Ausgehend von der zugunsten des Klägers als Vorverfolgten eingreifenden Beweiserleichterung nach Art. 4
Abs. 4 Qualifikationsrichtlinie steht zur Überzeugung des Gerichts fest, dass er im Falle einer Rückkehr mit
beachtlicher Wahrscheinlichkeit weiterhin von der oben dargestellten Verfolgung bedroht ist.

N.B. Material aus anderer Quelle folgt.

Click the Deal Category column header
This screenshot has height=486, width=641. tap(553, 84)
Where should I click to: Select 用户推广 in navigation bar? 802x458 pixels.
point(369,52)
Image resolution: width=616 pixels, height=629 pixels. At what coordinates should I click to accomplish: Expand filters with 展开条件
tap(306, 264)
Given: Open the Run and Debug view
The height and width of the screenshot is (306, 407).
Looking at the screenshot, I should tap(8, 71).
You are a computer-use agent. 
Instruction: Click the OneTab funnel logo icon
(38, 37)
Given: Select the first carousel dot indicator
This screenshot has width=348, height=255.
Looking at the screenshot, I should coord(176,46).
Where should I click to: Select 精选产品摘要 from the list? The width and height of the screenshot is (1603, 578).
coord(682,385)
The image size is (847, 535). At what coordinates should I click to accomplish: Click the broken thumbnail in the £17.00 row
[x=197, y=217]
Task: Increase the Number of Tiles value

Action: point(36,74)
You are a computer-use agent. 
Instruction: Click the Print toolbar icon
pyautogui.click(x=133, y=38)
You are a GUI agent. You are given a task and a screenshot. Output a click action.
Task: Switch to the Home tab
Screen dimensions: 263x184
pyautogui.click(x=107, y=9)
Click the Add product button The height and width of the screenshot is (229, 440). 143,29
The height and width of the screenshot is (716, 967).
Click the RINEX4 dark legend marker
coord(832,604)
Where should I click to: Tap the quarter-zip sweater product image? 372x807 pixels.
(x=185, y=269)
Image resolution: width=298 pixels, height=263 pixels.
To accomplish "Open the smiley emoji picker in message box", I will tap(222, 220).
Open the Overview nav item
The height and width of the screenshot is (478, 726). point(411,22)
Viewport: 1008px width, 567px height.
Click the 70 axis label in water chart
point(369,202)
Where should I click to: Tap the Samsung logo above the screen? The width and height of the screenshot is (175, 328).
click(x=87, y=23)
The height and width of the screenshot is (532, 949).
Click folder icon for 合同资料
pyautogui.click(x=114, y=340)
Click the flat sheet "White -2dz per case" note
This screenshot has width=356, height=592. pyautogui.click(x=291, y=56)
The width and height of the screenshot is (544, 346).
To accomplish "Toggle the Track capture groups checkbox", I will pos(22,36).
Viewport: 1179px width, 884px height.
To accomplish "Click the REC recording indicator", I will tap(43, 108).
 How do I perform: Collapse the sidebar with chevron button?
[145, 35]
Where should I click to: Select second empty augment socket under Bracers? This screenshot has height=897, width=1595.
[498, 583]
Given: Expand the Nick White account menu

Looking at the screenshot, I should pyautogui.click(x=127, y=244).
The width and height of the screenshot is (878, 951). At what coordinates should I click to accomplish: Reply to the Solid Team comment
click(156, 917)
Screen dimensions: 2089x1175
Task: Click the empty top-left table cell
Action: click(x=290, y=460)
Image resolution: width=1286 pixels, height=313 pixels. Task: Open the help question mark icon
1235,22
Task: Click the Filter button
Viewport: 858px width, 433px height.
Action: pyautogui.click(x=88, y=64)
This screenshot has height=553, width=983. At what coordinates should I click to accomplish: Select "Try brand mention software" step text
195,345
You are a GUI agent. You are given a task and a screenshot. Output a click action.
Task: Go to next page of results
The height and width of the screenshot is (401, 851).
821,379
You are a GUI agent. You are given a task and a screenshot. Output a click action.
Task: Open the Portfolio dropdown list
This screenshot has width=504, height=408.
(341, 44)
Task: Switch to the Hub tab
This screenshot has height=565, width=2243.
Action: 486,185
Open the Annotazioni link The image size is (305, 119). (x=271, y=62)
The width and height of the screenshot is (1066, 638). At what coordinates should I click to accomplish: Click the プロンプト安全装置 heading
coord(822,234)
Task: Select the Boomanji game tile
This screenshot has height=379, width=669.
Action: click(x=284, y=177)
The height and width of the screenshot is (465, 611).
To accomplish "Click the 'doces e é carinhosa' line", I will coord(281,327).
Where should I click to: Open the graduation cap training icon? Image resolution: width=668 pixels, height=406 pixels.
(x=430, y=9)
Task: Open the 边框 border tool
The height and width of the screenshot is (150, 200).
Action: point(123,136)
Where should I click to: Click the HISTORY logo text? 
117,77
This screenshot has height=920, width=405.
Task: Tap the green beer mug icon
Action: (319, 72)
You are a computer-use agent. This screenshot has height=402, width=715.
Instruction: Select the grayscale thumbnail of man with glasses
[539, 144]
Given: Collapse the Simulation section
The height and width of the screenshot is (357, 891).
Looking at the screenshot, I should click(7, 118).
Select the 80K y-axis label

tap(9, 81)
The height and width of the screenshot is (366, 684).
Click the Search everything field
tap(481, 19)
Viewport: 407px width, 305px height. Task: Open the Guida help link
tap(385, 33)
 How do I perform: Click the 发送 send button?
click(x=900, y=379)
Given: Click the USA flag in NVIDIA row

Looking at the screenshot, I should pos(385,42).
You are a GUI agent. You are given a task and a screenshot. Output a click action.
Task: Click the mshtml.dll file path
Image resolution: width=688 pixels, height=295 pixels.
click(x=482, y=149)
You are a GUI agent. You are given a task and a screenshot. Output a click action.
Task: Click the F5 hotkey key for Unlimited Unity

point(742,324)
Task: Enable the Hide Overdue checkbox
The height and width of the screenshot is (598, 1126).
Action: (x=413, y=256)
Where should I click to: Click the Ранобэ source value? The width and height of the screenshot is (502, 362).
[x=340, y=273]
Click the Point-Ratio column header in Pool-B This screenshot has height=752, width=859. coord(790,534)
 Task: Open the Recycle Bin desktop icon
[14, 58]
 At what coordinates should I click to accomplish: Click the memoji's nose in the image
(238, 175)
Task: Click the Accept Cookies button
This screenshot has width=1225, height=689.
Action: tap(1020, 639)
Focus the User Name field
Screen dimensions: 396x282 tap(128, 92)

Eine inländische Fluchtalternative für den aus ... stammenden Kläger besteht nicht. Er hat nur noch Kontakt
zu seiner in ... lebenden Mutter. Es ist bereits davon auszugehen, dass es für ihn schwierig oder gar
unmöglich sein würde, relativ sichere Zufluchtsgebiete z. B. in nördlichen Landesteilen zu erreichen (vgl.
Lagebericht des Auswärtigen Amtes v. 2.2.2015, dort Ziff. 2.3).
Die Kostenentscheidung beruht auf § 154 Abs. 1 VwGO, die Entscheidung über die vorläufige
Vollstreckbarkeit auf § 167 VwGO i. V. m. §§ 708 ff. ZPO.